Does anyone else ever get told to do a new lab method where no one has any experience with it, and no one knows how to operate the machine? I just got handed the 70 page manual and got told to 'work out how to use it'.

This is not an effective use of my time! I think this should be the job of a technician or lab manager, not a PhD student with only 6 months of funding left!

T

Hi TreeofLife,

I completely emphathise with you here! I can't even count the amount of time I must have wasted trying to get bits of equipment to work and searching for equipment that I need but isn't available in the lab, only for my supervisor to then change his mind and say to move onto another assay. What with that and having to optimise two new techniques in the last few months of funding, I am well and truly fed up of my lab!

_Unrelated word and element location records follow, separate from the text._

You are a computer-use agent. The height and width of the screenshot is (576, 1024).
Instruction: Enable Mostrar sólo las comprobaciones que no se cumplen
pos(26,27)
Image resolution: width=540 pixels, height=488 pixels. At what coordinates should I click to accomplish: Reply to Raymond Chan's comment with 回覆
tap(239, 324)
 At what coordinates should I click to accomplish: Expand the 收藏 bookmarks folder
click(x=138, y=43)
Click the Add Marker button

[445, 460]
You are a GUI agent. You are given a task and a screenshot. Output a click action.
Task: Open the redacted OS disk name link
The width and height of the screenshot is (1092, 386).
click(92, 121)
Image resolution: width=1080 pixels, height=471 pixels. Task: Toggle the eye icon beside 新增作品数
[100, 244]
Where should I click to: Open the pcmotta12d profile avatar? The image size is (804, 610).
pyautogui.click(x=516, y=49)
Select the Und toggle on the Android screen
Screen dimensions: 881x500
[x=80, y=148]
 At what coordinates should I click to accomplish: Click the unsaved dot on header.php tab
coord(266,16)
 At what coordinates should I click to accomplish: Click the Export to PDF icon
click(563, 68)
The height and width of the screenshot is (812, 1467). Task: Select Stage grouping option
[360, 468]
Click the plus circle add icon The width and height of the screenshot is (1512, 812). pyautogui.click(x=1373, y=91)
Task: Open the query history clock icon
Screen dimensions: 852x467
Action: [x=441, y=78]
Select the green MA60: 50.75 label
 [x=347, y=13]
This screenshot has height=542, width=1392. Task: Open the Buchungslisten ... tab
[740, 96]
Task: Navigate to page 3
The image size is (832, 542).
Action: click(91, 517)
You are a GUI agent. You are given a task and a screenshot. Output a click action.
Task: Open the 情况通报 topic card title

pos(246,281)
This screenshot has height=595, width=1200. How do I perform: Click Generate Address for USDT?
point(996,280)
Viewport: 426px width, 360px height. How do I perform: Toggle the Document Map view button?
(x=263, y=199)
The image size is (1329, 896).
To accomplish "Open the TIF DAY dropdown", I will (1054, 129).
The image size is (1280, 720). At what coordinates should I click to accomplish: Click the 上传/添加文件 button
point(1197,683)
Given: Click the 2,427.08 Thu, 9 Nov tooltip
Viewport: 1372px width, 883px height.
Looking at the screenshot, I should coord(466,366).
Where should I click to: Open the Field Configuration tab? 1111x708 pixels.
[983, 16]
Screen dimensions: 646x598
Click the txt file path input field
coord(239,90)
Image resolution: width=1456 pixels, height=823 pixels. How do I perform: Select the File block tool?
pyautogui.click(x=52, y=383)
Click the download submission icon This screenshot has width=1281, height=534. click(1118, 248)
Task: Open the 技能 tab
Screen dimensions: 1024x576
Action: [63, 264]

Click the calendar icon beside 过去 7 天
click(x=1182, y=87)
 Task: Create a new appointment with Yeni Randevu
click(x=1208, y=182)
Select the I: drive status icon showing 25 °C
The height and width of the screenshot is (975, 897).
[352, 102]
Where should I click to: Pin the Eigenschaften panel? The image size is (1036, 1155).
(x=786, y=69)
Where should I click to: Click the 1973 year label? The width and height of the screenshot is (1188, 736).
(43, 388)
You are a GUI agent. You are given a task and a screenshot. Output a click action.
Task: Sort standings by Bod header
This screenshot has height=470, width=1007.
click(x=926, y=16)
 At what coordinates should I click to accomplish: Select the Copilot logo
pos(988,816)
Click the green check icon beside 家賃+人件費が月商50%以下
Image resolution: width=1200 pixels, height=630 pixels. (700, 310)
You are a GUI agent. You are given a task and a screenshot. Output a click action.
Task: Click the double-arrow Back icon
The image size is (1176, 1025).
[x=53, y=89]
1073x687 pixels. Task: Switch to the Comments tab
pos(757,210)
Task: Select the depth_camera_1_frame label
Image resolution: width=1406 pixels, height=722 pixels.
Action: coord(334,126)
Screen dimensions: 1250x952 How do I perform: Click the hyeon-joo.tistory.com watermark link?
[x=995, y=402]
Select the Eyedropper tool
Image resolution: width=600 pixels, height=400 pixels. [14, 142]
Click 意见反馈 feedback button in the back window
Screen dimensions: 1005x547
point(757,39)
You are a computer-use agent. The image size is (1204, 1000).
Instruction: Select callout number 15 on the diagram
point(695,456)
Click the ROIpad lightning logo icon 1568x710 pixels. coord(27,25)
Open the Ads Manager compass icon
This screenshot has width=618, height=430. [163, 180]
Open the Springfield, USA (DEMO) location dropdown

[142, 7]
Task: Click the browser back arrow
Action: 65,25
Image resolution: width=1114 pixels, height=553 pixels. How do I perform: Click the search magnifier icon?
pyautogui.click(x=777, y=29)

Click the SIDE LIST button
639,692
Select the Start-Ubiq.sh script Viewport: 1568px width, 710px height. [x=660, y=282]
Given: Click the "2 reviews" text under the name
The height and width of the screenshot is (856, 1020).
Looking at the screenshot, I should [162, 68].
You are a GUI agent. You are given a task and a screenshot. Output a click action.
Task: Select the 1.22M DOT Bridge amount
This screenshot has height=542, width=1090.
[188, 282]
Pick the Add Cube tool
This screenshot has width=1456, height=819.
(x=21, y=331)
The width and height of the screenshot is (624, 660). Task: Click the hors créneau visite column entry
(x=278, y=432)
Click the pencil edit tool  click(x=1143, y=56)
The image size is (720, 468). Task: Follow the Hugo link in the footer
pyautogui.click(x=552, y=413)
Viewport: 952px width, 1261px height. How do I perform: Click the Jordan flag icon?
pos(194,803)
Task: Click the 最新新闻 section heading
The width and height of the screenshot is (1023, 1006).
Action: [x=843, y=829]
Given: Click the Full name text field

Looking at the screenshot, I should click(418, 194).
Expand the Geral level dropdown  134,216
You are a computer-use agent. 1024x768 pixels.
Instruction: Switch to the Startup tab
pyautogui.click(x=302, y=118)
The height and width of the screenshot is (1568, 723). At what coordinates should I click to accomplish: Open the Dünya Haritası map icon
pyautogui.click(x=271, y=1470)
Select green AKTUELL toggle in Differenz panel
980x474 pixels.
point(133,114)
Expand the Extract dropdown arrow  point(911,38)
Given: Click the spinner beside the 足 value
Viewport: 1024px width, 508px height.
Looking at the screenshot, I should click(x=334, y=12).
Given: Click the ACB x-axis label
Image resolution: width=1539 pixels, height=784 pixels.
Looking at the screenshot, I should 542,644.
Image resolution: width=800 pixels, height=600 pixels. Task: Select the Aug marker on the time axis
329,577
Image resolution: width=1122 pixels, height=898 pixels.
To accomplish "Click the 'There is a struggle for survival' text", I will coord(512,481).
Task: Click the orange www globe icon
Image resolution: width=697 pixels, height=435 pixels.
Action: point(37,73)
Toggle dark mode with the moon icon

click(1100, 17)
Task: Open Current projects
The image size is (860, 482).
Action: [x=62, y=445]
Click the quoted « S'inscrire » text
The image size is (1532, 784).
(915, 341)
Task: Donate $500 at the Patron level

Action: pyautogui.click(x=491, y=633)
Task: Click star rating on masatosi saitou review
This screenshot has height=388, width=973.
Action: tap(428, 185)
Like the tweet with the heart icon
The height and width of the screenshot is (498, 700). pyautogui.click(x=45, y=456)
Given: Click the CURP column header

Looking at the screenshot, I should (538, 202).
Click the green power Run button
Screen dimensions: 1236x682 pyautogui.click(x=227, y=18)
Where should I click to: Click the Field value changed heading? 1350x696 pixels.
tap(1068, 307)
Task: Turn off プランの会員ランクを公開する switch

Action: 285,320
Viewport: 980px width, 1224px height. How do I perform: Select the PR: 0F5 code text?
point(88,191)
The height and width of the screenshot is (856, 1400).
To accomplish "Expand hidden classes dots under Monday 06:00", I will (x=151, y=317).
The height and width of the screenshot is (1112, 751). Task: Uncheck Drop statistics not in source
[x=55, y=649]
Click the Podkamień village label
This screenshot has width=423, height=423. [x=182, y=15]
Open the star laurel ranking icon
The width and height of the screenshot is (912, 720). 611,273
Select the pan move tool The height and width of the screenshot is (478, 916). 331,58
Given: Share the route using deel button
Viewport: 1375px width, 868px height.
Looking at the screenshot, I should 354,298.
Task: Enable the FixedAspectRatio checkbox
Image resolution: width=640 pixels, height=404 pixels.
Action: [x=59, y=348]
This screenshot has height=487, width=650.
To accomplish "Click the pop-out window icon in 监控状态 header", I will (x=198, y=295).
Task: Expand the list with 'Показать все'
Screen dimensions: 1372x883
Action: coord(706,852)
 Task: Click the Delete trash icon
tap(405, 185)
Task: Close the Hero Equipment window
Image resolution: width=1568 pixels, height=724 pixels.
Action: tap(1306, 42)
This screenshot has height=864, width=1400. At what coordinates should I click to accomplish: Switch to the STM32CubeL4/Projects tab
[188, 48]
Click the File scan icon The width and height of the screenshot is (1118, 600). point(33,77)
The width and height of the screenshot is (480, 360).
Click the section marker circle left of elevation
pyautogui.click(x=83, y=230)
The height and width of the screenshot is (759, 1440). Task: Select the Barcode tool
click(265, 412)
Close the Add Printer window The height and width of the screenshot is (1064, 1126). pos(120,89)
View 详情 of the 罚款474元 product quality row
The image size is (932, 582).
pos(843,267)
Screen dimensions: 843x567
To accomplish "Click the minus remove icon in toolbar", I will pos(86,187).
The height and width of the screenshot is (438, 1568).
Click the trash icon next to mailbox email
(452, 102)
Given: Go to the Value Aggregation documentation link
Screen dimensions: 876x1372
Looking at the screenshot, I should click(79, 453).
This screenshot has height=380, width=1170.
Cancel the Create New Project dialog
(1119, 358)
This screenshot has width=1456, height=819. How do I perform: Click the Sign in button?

Hope you've had some better luck with this machine - how's it going now?

Tulip

T

It's not too bad now actually, I managed to convince a post doc in the lab to help me use it and he spent about 2 hours showing me the ins and outs of everything, which was way over the top but better than the alternative of no help at all!

He also offered to help me run my samples on it, which was really nice of him and we are going to do this next week.

I think some people just don't remember what it's like to work in a lab and that it is much more productive to get someone who knows what they are doing to help another person than let everyone figure it out on their own.